__Problem description__
For each statement, say yes or no to whether it agrees with the mailing-list text below, and quote the words of the text that decide it: (a) In the opening message, Hugh says this mail thread is the place to discuss the change to put_page(). (b) Alexander Duyck's message is dated Sept. 9, 2020. (c) The quoted patch changes the file mm/vmscan.c.

__Reading text__
____

And I suppose I should thank you for opening my eyes to that.
I knew there was "dev" stuff inside __put_page(), but didn't
realize that the inline put_page() has now been defiled.
Yes, I agree, that is horrid and begs to be undone.

But this is not the mail thread for discussing that, and we should
not use strange alternatives to put_page(), here or elsewhere,
just to avoid that (surely? hopefully?) temporary excrescence.

Hugh
Alexander Duyck Sept. 9, 2020, 9:17 p.m. UTC | #7
On Wed, Sep 9, 2020 at 11:24 AM Hugh Dickins <hughd@google.com> wrote:
>
> On Wed, 9 Sep 2020, Alexander Duyck wrote:
> > On Tue, Sep 8, 2020 at 6:01 PM Matthew Wilcox <willy@infradead.org> wrote:
> > > On Mon, Aug 24, 2020 at 08:55:04PM +0800, Alex Shi wrote:
> > > > +++ b/mm/vmscan.c
> > > > @@ -1688,10 +1688,13 @@ static unsigned long isolate_lru_pages(unsigned long nr_to_scan,
> > > >
> > > >                       if (!TestClearPageLRU(page)) {
> > > >                               /*
> > > > -                              * This page may in other isolation path,
> > > > -                              * but we still hold lru_lock.

____

__Information shown__
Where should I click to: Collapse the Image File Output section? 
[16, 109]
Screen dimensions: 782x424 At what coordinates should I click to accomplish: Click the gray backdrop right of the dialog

____

__Answer for this exercise__
(a) No: "But this is not the mail thread for discussing that"
(b) Yes: "Alexander Duyck Sept. 9, 2020, 9:17 p.m. UTC"
(c) Yes: "+++ b/mm/vmscan.c"